You really should watch Avatar again, because you clearly missed a lot of stuff. Jake comments on this VERY THING in the film!

Quoting from the script:
Jake: Yup. That’s how it’s done. When people
are sitting on shit you want, you make
them your enemy. Then you’re justified in
taking it.
 
Not that it matters, but there is a difference between what happens on Pandora and historical parallels - the effective resistance of the entire planet to the initial attempt at conquest by the people from Earth is devastating and totally successful. Basically it's as if all of the living creatures in the Americas simply turned on the Conquisadores and destroyed them. That might have made an impression on the dying culture of Europe.

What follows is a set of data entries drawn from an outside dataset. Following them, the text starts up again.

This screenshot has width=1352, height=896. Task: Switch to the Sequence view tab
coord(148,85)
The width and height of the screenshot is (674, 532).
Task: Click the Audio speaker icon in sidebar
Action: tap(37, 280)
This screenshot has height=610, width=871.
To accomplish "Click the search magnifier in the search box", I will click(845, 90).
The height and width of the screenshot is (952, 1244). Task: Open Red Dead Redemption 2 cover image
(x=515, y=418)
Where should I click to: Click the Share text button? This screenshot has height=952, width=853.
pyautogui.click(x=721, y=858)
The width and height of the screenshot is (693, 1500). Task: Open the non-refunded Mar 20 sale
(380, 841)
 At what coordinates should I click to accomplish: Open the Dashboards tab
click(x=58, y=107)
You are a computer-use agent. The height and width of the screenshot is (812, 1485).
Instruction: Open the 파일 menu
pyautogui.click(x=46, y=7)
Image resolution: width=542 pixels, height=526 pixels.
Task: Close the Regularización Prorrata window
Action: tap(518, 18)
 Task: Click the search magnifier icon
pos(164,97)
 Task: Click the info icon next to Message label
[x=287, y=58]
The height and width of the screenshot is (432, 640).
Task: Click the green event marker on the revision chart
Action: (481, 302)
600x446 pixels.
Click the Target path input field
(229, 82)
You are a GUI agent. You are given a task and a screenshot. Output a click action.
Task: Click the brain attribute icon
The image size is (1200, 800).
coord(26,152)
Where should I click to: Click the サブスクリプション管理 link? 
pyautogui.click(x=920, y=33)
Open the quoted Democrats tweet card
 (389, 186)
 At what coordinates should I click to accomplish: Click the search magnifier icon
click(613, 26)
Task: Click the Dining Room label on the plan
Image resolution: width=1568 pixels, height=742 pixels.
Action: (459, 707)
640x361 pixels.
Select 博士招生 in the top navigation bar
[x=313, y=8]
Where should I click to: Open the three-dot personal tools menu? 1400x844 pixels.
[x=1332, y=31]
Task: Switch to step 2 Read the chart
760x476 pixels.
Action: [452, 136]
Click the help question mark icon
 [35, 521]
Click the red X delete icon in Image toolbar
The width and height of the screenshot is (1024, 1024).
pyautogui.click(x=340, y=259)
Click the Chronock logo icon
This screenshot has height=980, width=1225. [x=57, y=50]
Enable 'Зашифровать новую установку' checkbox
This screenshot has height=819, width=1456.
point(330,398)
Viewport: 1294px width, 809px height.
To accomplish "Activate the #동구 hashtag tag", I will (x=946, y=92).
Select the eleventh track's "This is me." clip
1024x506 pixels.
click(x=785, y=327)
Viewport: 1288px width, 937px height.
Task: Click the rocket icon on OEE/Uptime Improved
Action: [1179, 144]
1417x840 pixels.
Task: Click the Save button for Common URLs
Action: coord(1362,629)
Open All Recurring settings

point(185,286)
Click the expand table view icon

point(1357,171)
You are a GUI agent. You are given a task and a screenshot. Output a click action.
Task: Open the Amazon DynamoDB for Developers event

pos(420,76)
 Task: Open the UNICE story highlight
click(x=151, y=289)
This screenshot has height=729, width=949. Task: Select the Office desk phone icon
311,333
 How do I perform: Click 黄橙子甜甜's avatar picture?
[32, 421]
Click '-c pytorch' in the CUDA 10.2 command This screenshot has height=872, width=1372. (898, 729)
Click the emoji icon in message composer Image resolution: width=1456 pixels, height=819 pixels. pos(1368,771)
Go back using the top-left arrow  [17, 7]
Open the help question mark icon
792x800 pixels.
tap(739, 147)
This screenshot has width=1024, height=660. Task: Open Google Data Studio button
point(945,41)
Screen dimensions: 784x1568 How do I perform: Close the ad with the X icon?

What I'm getting a kick out of today is that the politically-motivated criticism of the movie is all over the map - it's managed to offend defensive American conservatives and politically correct progressives each in their own way and for their own reasons. :lol:

The criticism of the original Star Wars was pretty much from the Left.

Certainly dialogue like "We'll fight terror with terror" and "they're going to mount a shock-and-awe campaign" is not designed to endear the movie to those of the political persuasion that controlled the U.S. government through the first eight years of this century. ;)
 
You really should watch Avatar again, because you clearly missed a lot of stuff. Jake comments on this VERY THING in the film!
He's actually commenting on RDA trying to provoke an attack from the Na'vi - and giving them the justification to go after Home Tree - by destroying the memory trees.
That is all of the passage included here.